Immigration and Human Rights: The New Bilateral Relationship and Immigration Reform
Contributed by Doug Tanoury, Mérida
Immigration and Human Rights: The New Bilateral Relationship and Immigration Reform
By Laura Carlsen
The election of Barack Obama has changed the playing field for U.S.-Mexico relations, and especially when it comes to immigration. Immigration didn't turn out to be the hot topic in the presidential campaigns some people predicted it would be. The right had hoped to use it as a wedge issue to promote its agenda and take out liberals, but with the candidacy of John McCain who had supported immigration reform, and the advent of the economic crisis, the issue didn't receive much attention in the end. Immigration came up most often in the democratic primaries and both Obama and Hillary Clinton supported a form of legalization, as Obama said, to bring the country's 12 million undocumented immigrants "out of the shadows."

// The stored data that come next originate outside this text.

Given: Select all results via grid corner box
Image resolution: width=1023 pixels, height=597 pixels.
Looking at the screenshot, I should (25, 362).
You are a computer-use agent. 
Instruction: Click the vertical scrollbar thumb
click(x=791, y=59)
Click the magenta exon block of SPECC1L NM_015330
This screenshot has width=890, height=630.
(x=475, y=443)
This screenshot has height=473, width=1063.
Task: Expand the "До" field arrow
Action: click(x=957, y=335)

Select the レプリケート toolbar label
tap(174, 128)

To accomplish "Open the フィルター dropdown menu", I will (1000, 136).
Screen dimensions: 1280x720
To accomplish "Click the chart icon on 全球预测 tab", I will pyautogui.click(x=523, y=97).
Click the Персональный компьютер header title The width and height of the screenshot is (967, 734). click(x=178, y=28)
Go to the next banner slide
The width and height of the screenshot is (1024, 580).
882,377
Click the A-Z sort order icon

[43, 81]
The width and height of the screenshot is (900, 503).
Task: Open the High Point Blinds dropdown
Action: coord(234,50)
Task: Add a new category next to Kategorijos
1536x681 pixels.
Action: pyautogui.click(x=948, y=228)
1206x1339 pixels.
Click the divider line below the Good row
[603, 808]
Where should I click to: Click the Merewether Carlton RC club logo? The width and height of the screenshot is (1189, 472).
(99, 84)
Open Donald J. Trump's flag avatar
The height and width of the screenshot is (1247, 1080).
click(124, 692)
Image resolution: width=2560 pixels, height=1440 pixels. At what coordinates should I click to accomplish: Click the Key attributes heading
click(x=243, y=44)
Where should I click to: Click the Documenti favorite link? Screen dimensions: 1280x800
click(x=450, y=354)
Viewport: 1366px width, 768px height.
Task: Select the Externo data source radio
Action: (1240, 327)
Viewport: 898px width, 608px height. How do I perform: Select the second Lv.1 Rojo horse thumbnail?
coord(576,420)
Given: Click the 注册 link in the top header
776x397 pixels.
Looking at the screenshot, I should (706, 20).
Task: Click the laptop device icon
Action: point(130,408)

The current situation offers the opportunity to work toward a much more integrated and healthy bilateral agenda. Obama's emphasis on domestic policy to reactivate the economy inevitably must include a rethinking of the relationship with Mexico due to the high degree of integration. This explains his insistence on NAFTA renegotiation. U.S. media has frequently pointed out the similarities with the Franklin Roosevelt era. When FDR developed the New Deal to cope with the Great Depression, he did not abandon external relations. Instead he constructed the Good Neighbor policy based on many of the same principles of solidarity that the New Deal relied on. In the Depression era, the lack of resources due to the economic crisis supported the new policy of non-intervention in foreign affairs.